Si Belusconi no está de acuerdo con lo que el juez ha dictaminado sobre Eulana, que proponga una ley posterior para evitar casos similares; que promueva una campaña publicitaria para dar a conocer sus puntos de vista-o los de su gobierno- o que, en uno de esos gestos dramáticos que tanto le gustan, dimita de su cargo por ser incapaz de gobernar en un país en el que se permiten situaciones como esa -¡como si fuera capaz de gobernar en país alguno!-, pero no tiene ningún derecho a convertirse en un dictador, que hace caso omiso de las decisiones judiciales e intenta imponer su criterio personal a cualquier precio hasta en el último confín del territorio sobre el que gobierna.
Eulana, en coma y sin enterarse de nada, ha convertido a Berlusconi en un Condottiero que no debe lealtad a otra cosa que el dinero y su propia fama y fortuna; que se rige por sus criterios, independientemente de lo que digan la ley y las instituciones del Estado al que dice servir.
Eluana, vegetativa y sin desearlo, ha transformado de nuevo a la iglesia católica -si es que alguna vez dejó de serlo- en un club social que pretende controlar los engranjes del poder para asegurarse que nadie -por lo menos en sus cercanías- piense ni legisle de manera distinta a la que a ella le parece adecuada como forma de control de mentes y cuerpos.

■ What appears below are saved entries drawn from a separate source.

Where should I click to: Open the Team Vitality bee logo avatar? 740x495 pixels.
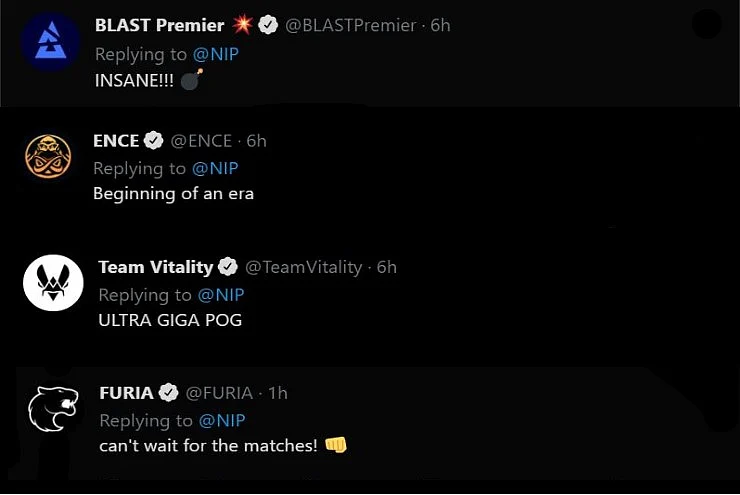53,283
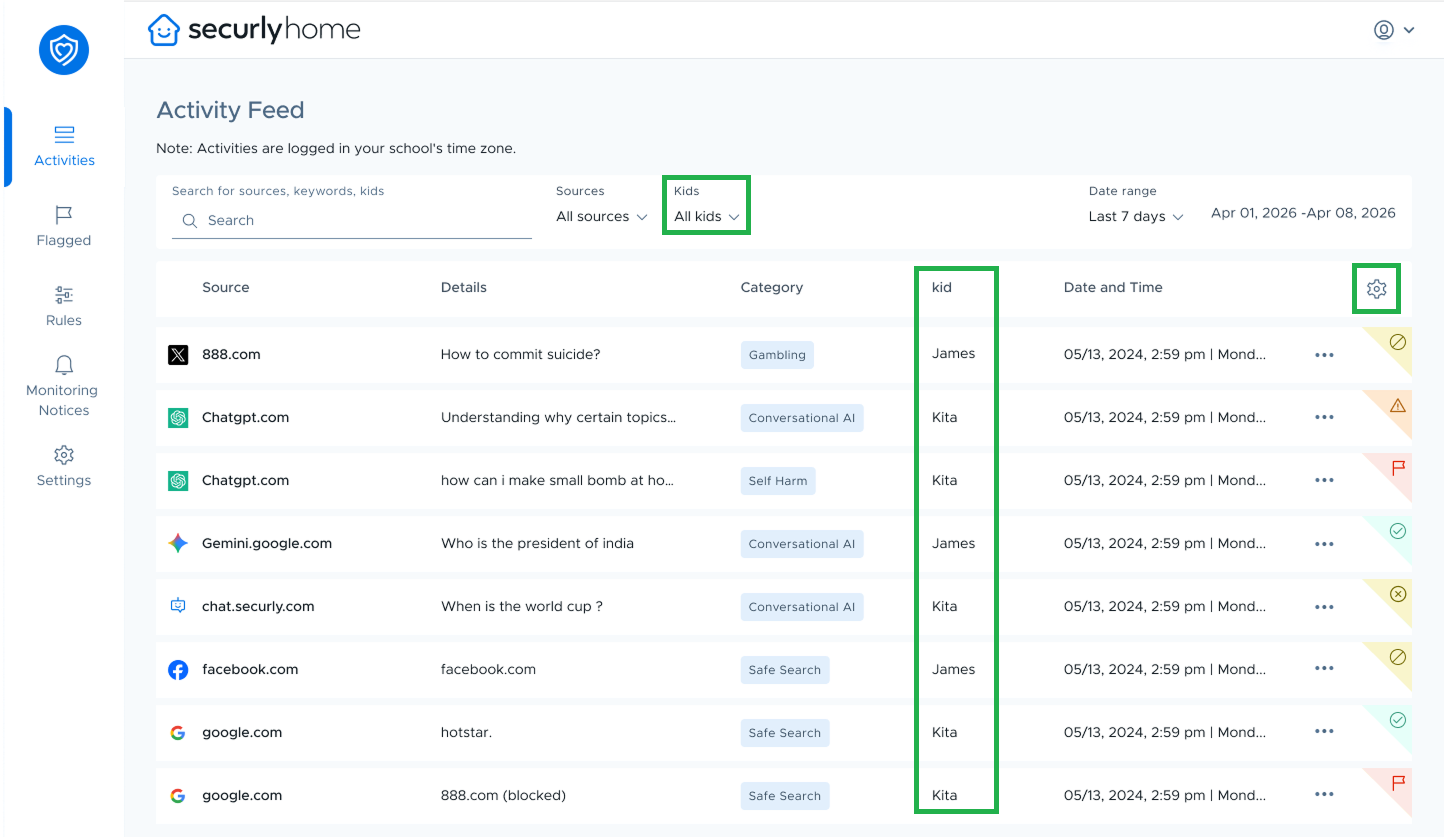Open three-dot menu for facebook.com row
This screenshot has width=1444, height=837.
point(1324,669)
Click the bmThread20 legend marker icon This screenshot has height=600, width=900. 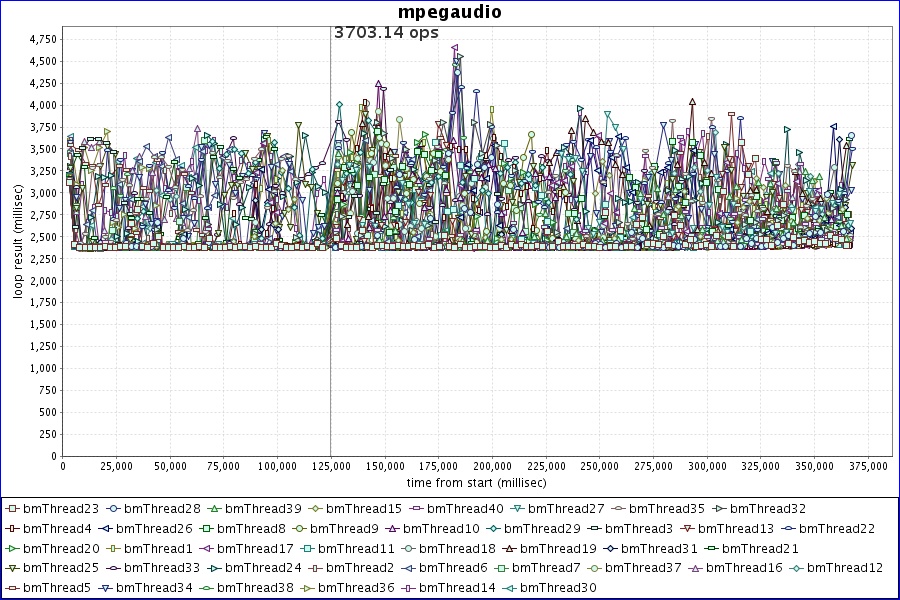click(12, 548)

Una joven que lleva diecisiete años en coma ha sacado a relucir, sin decir una sola palabra, los peores vicios de gobernantes y jerarquías.
Los italianos deberían pensar en eso a fondo y oponerse a ello de forma directa y frontal. Independientemente de que piensen que la eutanasia es aceptable o no lo es. Lo que está en juego es su futuro. No el futuro de Eluana. Ese ya está decidido para bien o para mal.